I would suggest the Cape Dory 27. Similar speed as the Triton, even though its slightly smaller. Good ones are around 17 - 25K or so. It will be much easier to find one that is in good condition and do not need all that much work needing to be done to it. A 25K Cape Dory 27 often ends up cheaper in the long run than one that cost 15K. Truthfully, a Triton, even one that cost only 1K will end up costing as much as a 25K Cape Dory 27 if you add up all of the work you will do to the Triton. The Triton is best left to people who likes to do boat projects. There are a couple of Tritons that are in excellent condition but they are extremely rare.

If I had the money and especially wanted good light air performance, I would go for the Alerion Express 28. No full keel sailboats can really compare to it but the Cape Dory 27 will do well in light airs if it has a nice sized genoa. Among the Alberg designs, the Cape Dory 27 has a good sail area to displacement ratio, among his better performing designs.

One nice example....

http://yachtworld.com/core/listing/boatFullDetails.jsp?boat_id=1611800&ybw=&units=Feet&currency=USD&access=Public&listing_id=33226&url=

Oh by the way... you might want to check out Schock. They have a new Harbor 25 which kind of compete with the Alerion Express. Pretty but not as pretty, you know. New ones cost 70K or so. Might be too small for you though. They haven't really begun selling them, I think. Only have one hull so far.

http://www.santanasailboats.com/

Let us know what boat you eventually end up with!

- Casey


----------



## TSOJOURNER (Dec 16, 1999)

Hard to opt for a Triton rebuild after seeing that Cape Dory listing... a lot of boat - most of it quite attractive - for $23k. Definitely makes dropping $75+ for the Alerion that much harder to do. The Schock Harbor 25 is not as pretty, but they certainly do more with less... the interior is well thought out.

Ah, decisions decisions... part of what makes it fun. Thanks again for all your input, I'll keep you posted as my shopping progresses and ping you with developments.

Stephan


----------



## TSteele65 (Oct 19, 2006)

Have you considered a Stone Horse 23? It's a Sam Crocker design with a raised foredeck. It's comfortable enough for two below for a weekend, and the cockpit is fairly large. There are a number for sale on yachtworld.com right now, ranging from $15K to $27K. Not a speedster, but can hold her own.


----------



## TSOJOURNER (Dec 16, 1999)

*In the same 'boat'*

Very thoughtful response, Casey.

I'm thinking the same thing, of a traditional, good looking, fast daysailer/weekender in the same price range. I'm leaning strongly towards a used AE28, too.

The Schock 25 is well featured, but it's lines aren't as handsome.

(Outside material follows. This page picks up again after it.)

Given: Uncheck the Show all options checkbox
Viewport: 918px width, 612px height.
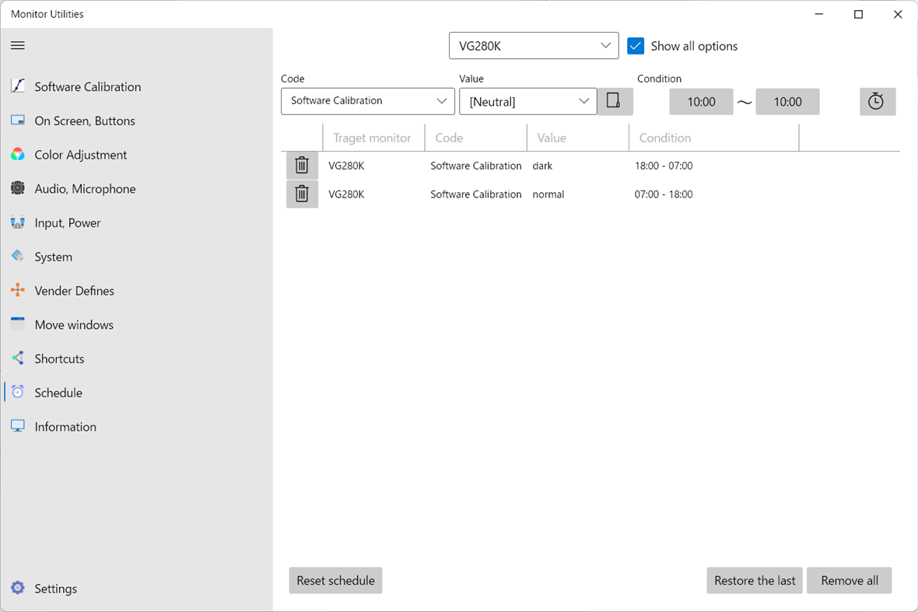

I'm in no rush, and look forward to sorting through my thoughts over the next year or so.


----------



## Chuteman (May 23, 2006)

*2 More*

J/100 - beautiful in person & great sailing pedigree
http://www.jboats.com/j100/

or C&C 99

http://www.c-cyachts.com/model/mode...a91&MUID=2dfa6c71-e233-4175-ae7b-a61eae41d7de

But the Alerion is one sexy gal


----------



## TSOJOURNER (Dec 16, 1999)

Yep, Chuteman, the J/100 is another fine choice. To me, it's just not as attractive as the Alerion 28. But, if I change my mind and consider 'modern line' daysailers, it would clearly be on the short, short list.


----------



## Goodnewsboy (Nov 4, 2006)

Look for a Herreshoff Rozinante. They are simple, fast, able and beautiful.
See:
http://www.yachtworld.com/core/list...ngth=28&man=herreshoff&slim=quick&searchtype=


----------



## maestro (May 3, 2002)

*look*

"Although the A28 is probably better constructed, the J is probably not that far behind."

They are both made by TPI in Rhode Island. The quality and craftmanship are about the same (Both are made to high standards)

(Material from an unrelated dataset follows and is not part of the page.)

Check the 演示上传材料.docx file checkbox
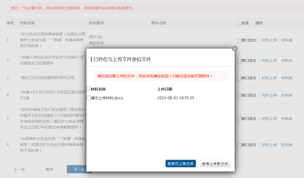[x=89, y=98]
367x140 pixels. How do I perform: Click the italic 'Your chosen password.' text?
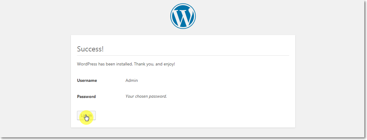(x=146, y=96)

As far as what you're looking for.....fast, can sleep on for the weekend and nice lines, the Alerion is the boat. BUT, if you can stray from the "classic" looking lines of a boat....there are some great sailing Sabre's in that price range. Also, you can find (if you look hard enough)and older J105 (early hull#'s) that might sell at around $70,000 (although asking price will be higher)

best of Luck


----------



## LyleRussell (May 3, 2006)

J/Boats and Alerion's are built by the same folks, TPI in Warren RI. Build quality is very likely to be identical. ie Very Good.

Just finished reading the WHOLE thread. Sorry for the redundancy guys.


----------



## LyleRussell (May 3, 2006)

I spent 4 seasons sailing a J-105 and liked the sailing charateristics immensely. Staying aboard was a lot like camping in a pup tent.


----------



## TSOJOURNER (Dec 16, 1999)

Wow, that Herreshoff IS gorgeous! Thanks for the link.

With a full keel boat like that, I'm guessing that one has to carefully plan close quarters maneuvers, as they're impossible to pivot/have a big turning radius?


----------



## TSOJOURNER (Dec 16, 1999)

The old pearsons are great boats, but not really on the same level as an alerion. If you are willing to go higher in length, and higher in price, the hinckley pilits are beautiful and very comfortable, but are suprisingly easy to handle. You also might want to try the alberg 35 or the bristol 35 which are comprable in terms of beauty, but are significantly less in price.


----------



## trod44 (Oct 1, 2005)

*New Boat*

Some of the early/mid-70's Sparkman and Stephens designs look good and sail well. The Yankee 30, Tartan 30, Tartan 37, Tartan 41...all good looking boats, well built and good sailboats.

Tony


----------



## TSOJOURNER (Dec 16, 1999)

What about the Ensign? It sure appears gorgeous. Too slow, though?

http://www.ensignspars.com/photoGallery


----------



## WDS123 (Apr 2, 2011)

The Harbor 25 built by WD Schock is a day sailor with classic lines and modern underbody - has a private head, plus some other features the A28 doesn't have.


----------



## RXBOT (Sep 7, 2007)

This is the one that has been dead for 6 years Schock.


----------